Abstract
This review has two aims. First, to examine whether or not sex and gender may influence the brain cholinergic system in animals and in humans. Second, to examine the available evidence of sexually dimorphic response to the therapeutic and toxic effects of cholinesterase inhibitors. Animal research reveals no marked difference in the general morphology of the brain cholinergic system but subtle functional gender differences have been reported. In humans, gender differences in nucleus basalis of Meynert (NBM) exist. In animals, some cholinergic neurons express estrogen alpha receptors in females and androgens in males. It is known that sex hormones exert trophic effects on the cholinergic system. Females show higher frontal cortex cholinergic activity whereas males have higher activity in the hippocampus.
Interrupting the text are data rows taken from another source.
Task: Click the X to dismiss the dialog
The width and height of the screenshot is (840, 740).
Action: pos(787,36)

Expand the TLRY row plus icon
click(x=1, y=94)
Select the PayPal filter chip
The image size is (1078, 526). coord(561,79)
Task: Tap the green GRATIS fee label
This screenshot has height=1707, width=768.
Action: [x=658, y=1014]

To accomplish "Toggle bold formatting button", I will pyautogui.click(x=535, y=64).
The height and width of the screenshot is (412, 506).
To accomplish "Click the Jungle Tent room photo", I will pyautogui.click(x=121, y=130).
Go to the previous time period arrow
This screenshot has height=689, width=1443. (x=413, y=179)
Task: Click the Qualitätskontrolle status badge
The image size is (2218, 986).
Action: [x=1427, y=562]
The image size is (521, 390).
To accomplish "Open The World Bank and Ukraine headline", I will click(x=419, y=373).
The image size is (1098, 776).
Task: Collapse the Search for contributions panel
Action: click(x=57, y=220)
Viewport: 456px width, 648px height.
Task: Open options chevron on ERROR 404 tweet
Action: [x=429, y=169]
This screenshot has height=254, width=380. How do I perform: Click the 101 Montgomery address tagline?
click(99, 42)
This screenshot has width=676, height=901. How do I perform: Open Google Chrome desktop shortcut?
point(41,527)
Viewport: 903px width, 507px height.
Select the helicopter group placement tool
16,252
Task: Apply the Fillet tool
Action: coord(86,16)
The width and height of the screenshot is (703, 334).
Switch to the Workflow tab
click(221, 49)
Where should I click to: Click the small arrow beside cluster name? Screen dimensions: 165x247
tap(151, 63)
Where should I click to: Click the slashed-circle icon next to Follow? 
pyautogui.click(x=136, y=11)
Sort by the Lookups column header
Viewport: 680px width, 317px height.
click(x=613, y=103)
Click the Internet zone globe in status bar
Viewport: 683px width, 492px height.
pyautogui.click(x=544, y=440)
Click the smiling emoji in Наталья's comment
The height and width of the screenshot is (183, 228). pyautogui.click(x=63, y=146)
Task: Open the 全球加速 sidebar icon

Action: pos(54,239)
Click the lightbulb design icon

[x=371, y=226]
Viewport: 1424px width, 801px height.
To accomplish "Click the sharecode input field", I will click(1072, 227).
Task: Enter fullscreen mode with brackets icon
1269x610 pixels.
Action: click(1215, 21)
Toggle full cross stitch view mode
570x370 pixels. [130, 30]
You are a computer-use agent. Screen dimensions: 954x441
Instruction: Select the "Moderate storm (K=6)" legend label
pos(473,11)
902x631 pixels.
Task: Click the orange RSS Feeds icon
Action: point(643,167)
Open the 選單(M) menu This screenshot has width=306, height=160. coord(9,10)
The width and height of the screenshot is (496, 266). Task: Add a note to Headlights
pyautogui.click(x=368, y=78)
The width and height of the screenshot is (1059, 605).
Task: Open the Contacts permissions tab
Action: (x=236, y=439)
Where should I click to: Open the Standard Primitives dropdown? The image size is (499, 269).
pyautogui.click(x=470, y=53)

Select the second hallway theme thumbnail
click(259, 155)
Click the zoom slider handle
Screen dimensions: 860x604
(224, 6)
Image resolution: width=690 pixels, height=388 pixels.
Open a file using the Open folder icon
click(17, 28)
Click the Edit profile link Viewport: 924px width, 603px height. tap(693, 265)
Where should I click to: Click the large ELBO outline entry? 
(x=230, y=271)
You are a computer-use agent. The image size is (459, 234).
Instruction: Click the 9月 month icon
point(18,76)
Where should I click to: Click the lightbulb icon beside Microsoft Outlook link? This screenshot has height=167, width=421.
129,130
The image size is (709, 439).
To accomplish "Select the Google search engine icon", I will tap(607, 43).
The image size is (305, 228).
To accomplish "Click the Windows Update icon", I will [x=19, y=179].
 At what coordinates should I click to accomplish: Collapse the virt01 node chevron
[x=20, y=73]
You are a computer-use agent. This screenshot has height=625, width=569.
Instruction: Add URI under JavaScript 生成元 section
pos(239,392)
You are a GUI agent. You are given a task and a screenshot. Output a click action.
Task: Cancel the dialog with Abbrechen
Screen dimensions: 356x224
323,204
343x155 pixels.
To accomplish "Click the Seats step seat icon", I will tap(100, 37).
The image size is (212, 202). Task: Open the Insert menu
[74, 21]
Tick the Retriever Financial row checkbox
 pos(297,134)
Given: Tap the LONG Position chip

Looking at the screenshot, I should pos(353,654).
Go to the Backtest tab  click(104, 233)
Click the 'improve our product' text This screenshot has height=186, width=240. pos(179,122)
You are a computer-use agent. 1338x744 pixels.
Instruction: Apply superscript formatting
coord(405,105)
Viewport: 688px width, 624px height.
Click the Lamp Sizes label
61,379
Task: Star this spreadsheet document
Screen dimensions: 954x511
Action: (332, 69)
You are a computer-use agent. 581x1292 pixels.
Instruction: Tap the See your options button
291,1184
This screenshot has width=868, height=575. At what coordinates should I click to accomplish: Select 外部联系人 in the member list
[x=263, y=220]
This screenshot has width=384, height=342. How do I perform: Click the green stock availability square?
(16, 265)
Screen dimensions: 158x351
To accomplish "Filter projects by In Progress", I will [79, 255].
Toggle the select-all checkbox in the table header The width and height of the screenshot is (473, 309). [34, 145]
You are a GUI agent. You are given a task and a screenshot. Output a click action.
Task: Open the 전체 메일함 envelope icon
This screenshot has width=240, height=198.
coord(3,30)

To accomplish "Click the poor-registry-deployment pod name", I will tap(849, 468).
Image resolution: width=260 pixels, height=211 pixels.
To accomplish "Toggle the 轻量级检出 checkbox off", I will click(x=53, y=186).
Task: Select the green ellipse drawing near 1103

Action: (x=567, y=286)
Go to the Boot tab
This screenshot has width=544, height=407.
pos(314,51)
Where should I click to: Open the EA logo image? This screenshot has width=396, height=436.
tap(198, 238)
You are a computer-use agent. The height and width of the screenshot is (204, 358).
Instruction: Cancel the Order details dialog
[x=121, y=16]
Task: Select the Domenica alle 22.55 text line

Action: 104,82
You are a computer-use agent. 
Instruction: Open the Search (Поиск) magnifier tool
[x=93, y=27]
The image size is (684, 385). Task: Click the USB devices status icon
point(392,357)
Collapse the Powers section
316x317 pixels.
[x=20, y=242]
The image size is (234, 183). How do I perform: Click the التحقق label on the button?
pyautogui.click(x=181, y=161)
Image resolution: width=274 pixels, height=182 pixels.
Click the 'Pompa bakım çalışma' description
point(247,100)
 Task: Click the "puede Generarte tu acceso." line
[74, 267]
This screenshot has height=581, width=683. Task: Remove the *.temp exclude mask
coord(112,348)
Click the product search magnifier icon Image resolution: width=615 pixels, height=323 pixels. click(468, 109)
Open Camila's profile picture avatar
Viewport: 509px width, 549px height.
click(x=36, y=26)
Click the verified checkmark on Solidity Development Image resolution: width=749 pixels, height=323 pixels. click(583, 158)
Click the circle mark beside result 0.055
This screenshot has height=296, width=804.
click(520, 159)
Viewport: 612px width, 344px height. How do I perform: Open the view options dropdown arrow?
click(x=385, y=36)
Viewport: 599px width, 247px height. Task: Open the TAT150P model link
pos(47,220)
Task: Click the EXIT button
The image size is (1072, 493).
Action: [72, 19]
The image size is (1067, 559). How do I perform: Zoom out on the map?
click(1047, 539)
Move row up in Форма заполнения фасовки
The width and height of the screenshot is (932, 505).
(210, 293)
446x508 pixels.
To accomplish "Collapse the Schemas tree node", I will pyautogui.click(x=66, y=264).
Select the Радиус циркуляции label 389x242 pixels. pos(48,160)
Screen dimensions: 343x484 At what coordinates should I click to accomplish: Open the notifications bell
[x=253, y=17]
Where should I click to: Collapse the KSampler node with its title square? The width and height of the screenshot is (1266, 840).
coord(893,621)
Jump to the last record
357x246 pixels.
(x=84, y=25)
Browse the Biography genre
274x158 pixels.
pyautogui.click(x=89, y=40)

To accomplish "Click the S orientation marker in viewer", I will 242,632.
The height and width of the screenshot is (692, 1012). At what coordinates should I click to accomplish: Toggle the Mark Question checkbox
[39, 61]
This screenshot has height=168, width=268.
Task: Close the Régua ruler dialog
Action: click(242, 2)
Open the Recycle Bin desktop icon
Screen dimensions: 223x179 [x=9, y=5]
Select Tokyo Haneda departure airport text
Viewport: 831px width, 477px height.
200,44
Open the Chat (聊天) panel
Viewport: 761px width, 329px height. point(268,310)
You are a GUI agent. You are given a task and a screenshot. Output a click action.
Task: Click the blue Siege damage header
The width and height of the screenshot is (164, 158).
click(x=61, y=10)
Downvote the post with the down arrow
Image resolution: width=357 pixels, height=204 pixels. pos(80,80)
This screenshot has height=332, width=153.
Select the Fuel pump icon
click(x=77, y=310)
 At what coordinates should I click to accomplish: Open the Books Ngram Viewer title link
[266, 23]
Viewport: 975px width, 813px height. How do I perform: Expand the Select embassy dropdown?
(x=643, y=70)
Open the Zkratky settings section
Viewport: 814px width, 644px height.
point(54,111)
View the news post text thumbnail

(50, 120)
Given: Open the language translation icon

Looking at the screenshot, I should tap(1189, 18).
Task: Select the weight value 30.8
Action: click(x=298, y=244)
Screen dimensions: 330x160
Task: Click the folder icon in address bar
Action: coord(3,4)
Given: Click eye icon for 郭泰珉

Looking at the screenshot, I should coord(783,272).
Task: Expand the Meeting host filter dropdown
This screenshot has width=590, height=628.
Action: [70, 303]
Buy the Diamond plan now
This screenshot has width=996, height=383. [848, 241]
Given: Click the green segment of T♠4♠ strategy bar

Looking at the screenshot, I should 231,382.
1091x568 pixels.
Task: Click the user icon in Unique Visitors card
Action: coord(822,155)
Gender differences in the pharmacological effects result in higher sensitivity to the toxic effects of organophosphate cholinesterase inhibitors in males. A stronger and more selective benefit of ChEI treatment in AD has been reported in men by several authors. Sex and estrogen receptor phenotype may both influence the response to donepezil and rivastigmine. Hence, aged male and female individuals might respond differently to ChEI due to either sex-specific differences in structures and function of the cholinergic system, pharmacokinetics, memory function or in the way aging or AD affects these processes.
Keywords: Acetylcholine, aging, estrogens, nerve growth factor, nucleus basalis magnocellularis, cholinesterase inhibitors, organophosphates.